El sacrificio se convirtió en la base de toda la religión india. El acto ineludible, al cual incluso el budismo, que lo reniega, no podrá dejar de referirse. Con el tiempo el sacrificio, que requería un minucioso aparato ritual sería simplificado. La acción irreductible era arrojar un líquido al fuego, una acción que solía estar envuelta en una fuerte tensión erótica y que, si bien podía prescindir de elaboración gestual, requería profunda concentración. En las Upaniṣad se inicia una sutil revolución que sería el origen del yoga y del tantra. El sacrificio se podía hacer internamente, visualizando los elementos esenciales y empleando los alientos vitales como combustible. Asimismo, un día uno de los rṣis de las Upaniṣad descubriría que ese resplandor dorado sobre las olas estaba también en el corazón del ser humano, era el ātman, el espíritu “más pequeño que un grano de arroz o una semilla de mostaza… más grande que la tierra, más grande que el cielo». Algo que por otro lado ya había sido intimado por el rṣi del himno del Rgveda, quien había visto la creación, la frontera entre el el no-ser y el ser auscultando en su propio corazón.

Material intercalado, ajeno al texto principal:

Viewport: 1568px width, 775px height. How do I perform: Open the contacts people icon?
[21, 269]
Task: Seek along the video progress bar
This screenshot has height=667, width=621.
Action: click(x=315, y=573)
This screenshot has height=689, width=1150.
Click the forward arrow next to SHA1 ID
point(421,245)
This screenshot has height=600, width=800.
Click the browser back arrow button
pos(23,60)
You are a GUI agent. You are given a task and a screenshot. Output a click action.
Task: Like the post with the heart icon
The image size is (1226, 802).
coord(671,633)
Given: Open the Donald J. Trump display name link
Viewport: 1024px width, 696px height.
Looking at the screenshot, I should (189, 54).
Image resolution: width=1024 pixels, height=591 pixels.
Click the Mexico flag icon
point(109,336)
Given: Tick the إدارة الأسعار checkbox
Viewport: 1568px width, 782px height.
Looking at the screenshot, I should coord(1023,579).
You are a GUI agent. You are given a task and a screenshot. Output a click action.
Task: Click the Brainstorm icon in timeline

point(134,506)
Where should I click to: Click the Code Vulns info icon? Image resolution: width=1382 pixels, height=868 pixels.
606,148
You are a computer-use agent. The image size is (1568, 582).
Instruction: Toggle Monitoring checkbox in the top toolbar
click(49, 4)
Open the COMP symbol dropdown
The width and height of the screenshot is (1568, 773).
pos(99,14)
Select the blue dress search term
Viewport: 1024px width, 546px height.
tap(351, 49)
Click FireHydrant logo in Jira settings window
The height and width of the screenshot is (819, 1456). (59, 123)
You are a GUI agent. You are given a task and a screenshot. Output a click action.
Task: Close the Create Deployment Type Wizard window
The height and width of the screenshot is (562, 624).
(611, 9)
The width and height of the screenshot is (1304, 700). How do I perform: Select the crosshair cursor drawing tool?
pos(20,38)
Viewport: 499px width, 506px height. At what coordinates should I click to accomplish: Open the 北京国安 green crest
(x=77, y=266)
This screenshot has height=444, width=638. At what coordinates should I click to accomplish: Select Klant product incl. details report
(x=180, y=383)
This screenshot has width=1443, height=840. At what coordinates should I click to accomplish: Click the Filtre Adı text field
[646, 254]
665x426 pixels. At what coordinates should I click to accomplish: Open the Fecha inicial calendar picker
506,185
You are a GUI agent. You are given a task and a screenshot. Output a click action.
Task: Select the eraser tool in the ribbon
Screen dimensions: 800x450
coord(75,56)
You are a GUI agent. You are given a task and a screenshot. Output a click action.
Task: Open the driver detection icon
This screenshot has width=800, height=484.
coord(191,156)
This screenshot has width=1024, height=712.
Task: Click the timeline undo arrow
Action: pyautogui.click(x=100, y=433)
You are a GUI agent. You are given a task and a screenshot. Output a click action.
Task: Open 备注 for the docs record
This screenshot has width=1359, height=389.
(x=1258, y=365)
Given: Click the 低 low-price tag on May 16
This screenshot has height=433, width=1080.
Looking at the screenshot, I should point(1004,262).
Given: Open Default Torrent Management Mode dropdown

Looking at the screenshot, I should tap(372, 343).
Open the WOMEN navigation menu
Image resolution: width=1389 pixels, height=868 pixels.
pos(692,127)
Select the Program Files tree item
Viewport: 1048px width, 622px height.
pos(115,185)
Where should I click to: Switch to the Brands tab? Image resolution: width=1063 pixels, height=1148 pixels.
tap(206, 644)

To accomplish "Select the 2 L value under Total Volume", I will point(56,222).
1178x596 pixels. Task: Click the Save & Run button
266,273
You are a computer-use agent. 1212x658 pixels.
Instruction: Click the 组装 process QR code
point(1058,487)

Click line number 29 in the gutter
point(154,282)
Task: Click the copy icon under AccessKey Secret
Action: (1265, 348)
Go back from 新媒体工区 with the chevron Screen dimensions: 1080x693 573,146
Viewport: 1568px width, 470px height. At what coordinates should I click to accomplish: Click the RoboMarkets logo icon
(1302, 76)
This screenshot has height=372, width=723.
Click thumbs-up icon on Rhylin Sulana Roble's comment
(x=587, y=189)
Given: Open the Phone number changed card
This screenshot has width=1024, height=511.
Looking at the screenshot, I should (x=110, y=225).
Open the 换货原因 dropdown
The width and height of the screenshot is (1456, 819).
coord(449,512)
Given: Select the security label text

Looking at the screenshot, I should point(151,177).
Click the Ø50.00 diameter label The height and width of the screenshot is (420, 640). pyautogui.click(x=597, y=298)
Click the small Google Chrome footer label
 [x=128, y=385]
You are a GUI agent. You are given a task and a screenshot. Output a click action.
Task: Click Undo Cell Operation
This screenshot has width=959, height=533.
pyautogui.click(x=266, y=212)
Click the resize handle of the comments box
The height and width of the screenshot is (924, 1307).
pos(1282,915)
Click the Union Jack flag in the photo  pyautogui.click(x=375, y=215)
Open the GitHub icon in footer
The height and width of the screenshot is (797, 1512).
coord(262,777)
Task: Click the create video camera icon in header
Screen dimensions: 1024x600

En un pasaje crucial de gran belleza en Ka, Calasso, el rṣi florentino, canaliza a Bharadavaja, uno de los siete mahārṣis, identificados con las sietes estrellas que forman “el carro” de la Osa Mayor. Pensadores desde Heráclito hasta Jung han sugerido que la conjunción de los opuestos es el estado supremo de la psique, pero esto ha sido, generalmente, sólo una «tesis». Sin embargo, hay quienes practicando el tapas, habitaron en la claridad que emerge del agua y la hicieron su estado base.
Eso que vosotros, extranjeros, llamasteis no hace mucho la coincidencia de los opuestos, y que para vosotros no fue más que una tesis, fue para nosotros un estado. Una informe extensión semoviente, trémula, sin márgenes, y dentro de ella una claridad y una tibieza que al principio parecen un fuego fatuo. Pero después se expanden, se irradian dentro del agua, desde un bajío ardiente. El primer estado entre todos, aquel al que se vuelve entre un acontecimiento y el siguiente, como a una última barrera detrás de la cual encontraremos eternamente la misma barrera, es el nacimiento del fuego desde el agua. De Agni desde Soma. El fuego líquido.
Por eso, sólo por eso, el tapas, el ardor, precedió a la palabra, al número, a la argumentación, a la deducción. Por eso la primera forma adoptada por el pensamiento fue la de un bracero sumergido que se expande, un resplandor en el agua. Era la única manera de reconducirnos hacia aquel estado que antecede a cualquier otro, cuando las aguas fluían de la mente y la mente de las aguas. ¿Quién hubiera podido decir cuál existió primero?